I’ve been wondering for some time if there’s a chance that if there’s a prolonged economic downturn, a significant number of Americans won’t just see their jobs moved overseas, they’ll begin to follow them. I’m sure it’s extremely unlikely: a significant depression in the US would almost certainly be accompanied by a more or less worldwide one. Anyway, it’s not like Americans left the country in huge numbers in the 1930s, and even if a depression were a push factor, there still would have to be some pull factors drawing people elsewhere.
That said, I found myself wondering about American emigration again when I read this:
Why does Germany have an engineering shortage while U.S. engineers are forced into “sales”? If our engineers didn’t go into sales, they’d be unemployed. It also puzzles me how, in 2008, German industry, with an ever higher euro, keeps outcompeting the U.S. in sales abroad. The Germans are actually looking for more than half a million skilled workers, including 100,000 engineers.
Of course unemployment in the US is still fairly low, sales can pay well enough, there are restrictions on Americans working in the EU, and Germany is attracting workers from other parts of the world who likely earn less than an American would ask for. So there are some pretty easy answers to the question: why aren’t American engineers trying for those jobs? And that’s before you get to the question of whether Americans are not inclined to emigrate, not even temporarily, with the intention of sending money back and eventually returning.**
*Though the article itself is actually on an entirely different topic from this post, by the way, namely: what effect will growing numbers of wealthy young wealth-managing liberals have on Democratic (and by extension, American,) politics?

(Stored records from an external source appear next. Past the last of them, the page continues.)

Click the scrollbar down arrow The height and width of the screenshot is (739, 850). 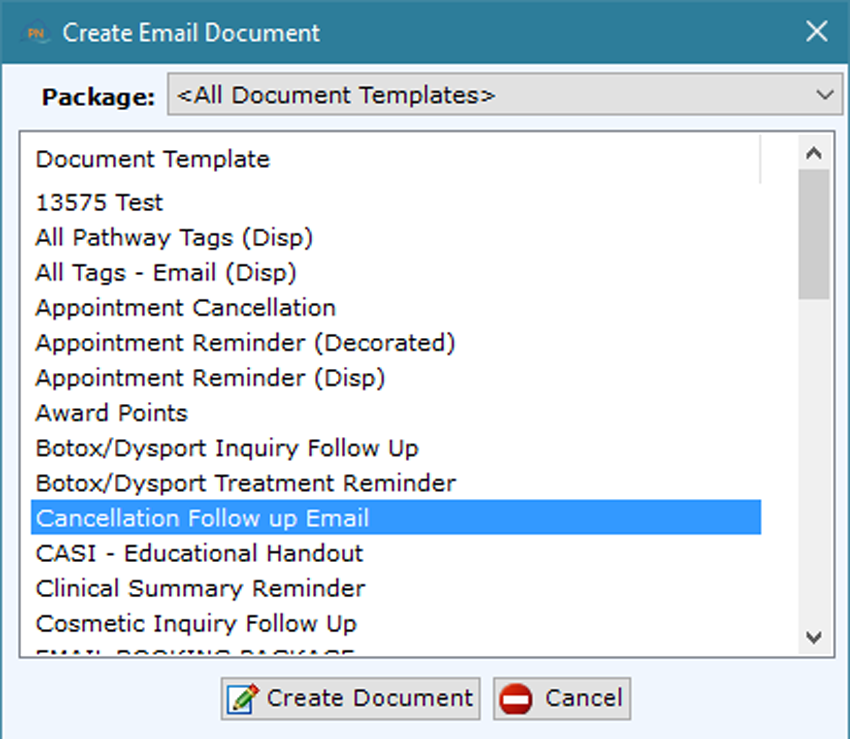click(814, 637)
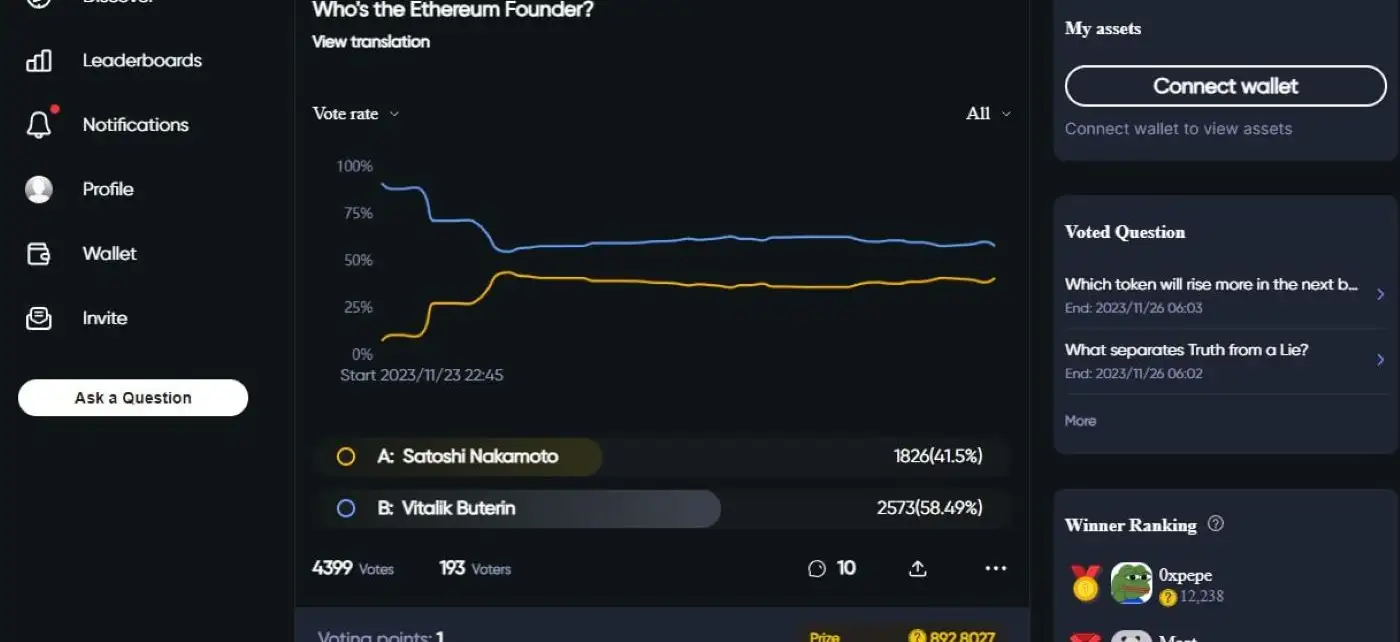Screen dimensions: 1400x642
Task: Click the View translation link
Action: coord(371,42)
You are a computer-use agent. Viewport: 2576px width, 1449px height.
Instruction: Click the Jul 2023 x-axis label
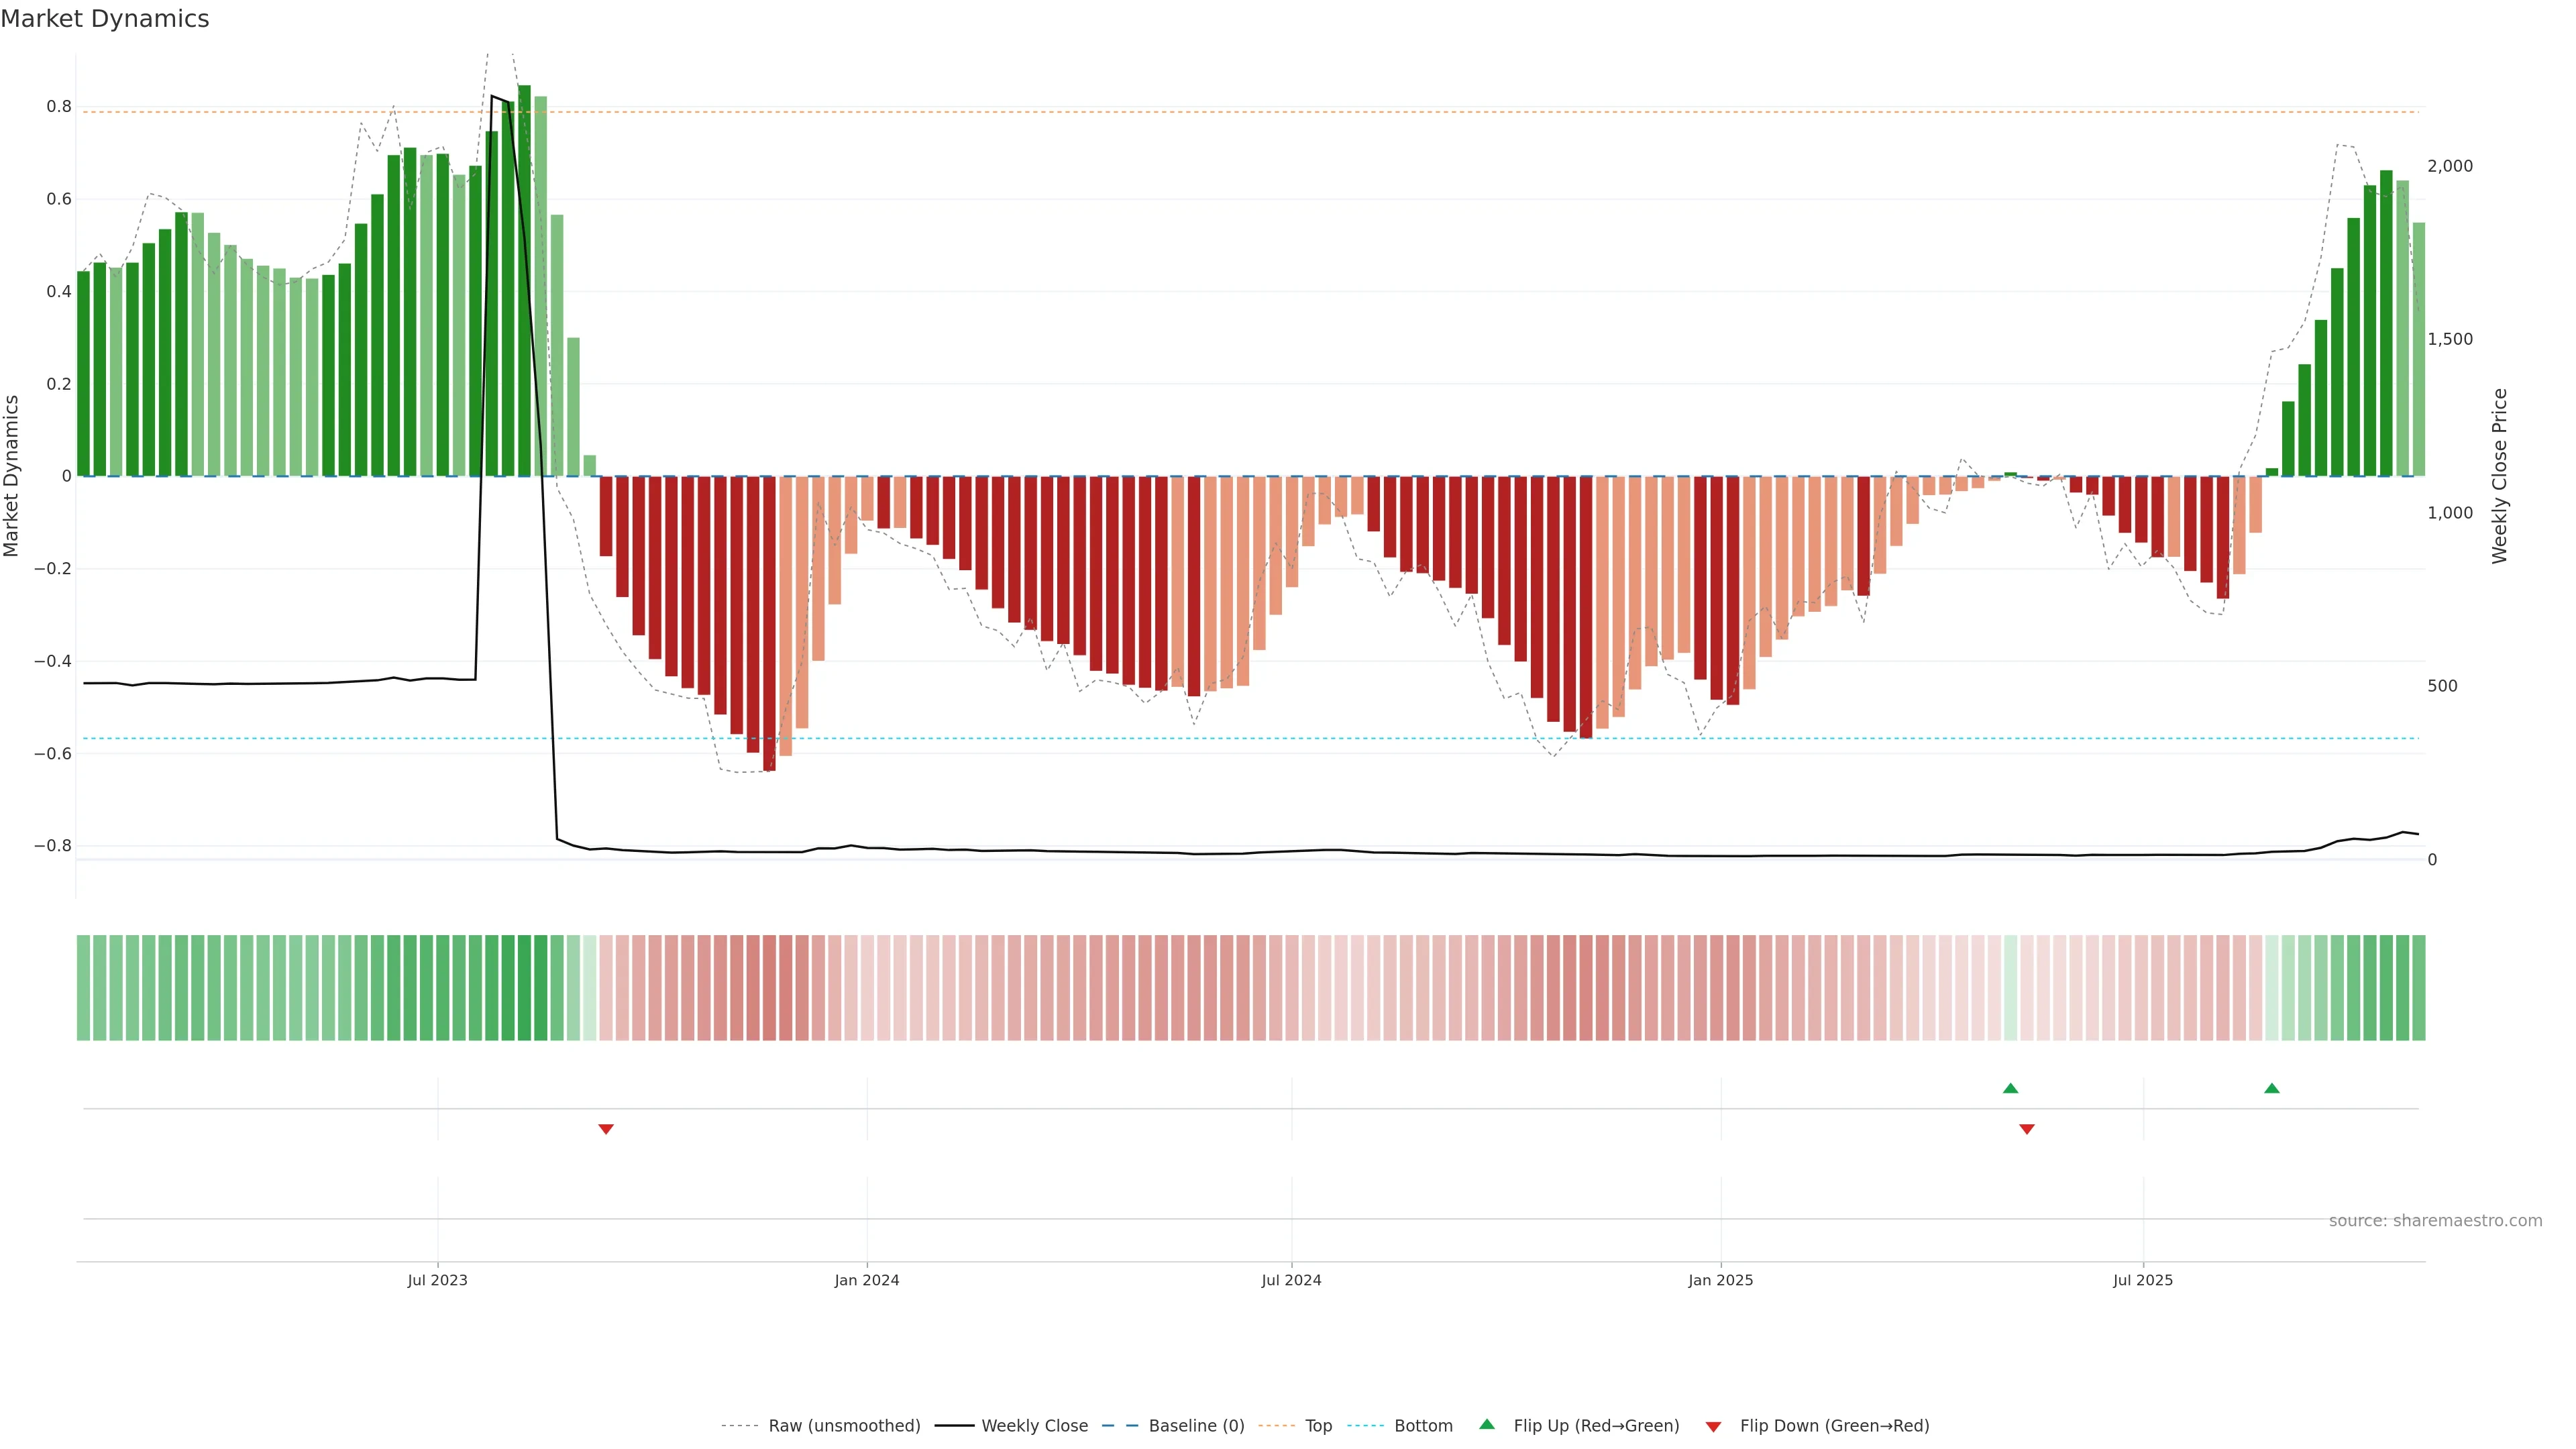[437, 1280]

**I know very little about American emigration history. I think quite a few Americans actually left for Canada in the late 19th and early 20th centuries when the American economy was growing rapidly (outside of panics/depressions). A chart in Eric‘s book indicates that the United States was second only to the British Isles as a source region for immigrants to Canada between 1891-1910 (figure 3.2, page 68). I wonder if that number includes immigrants to the United States who later went to Canada.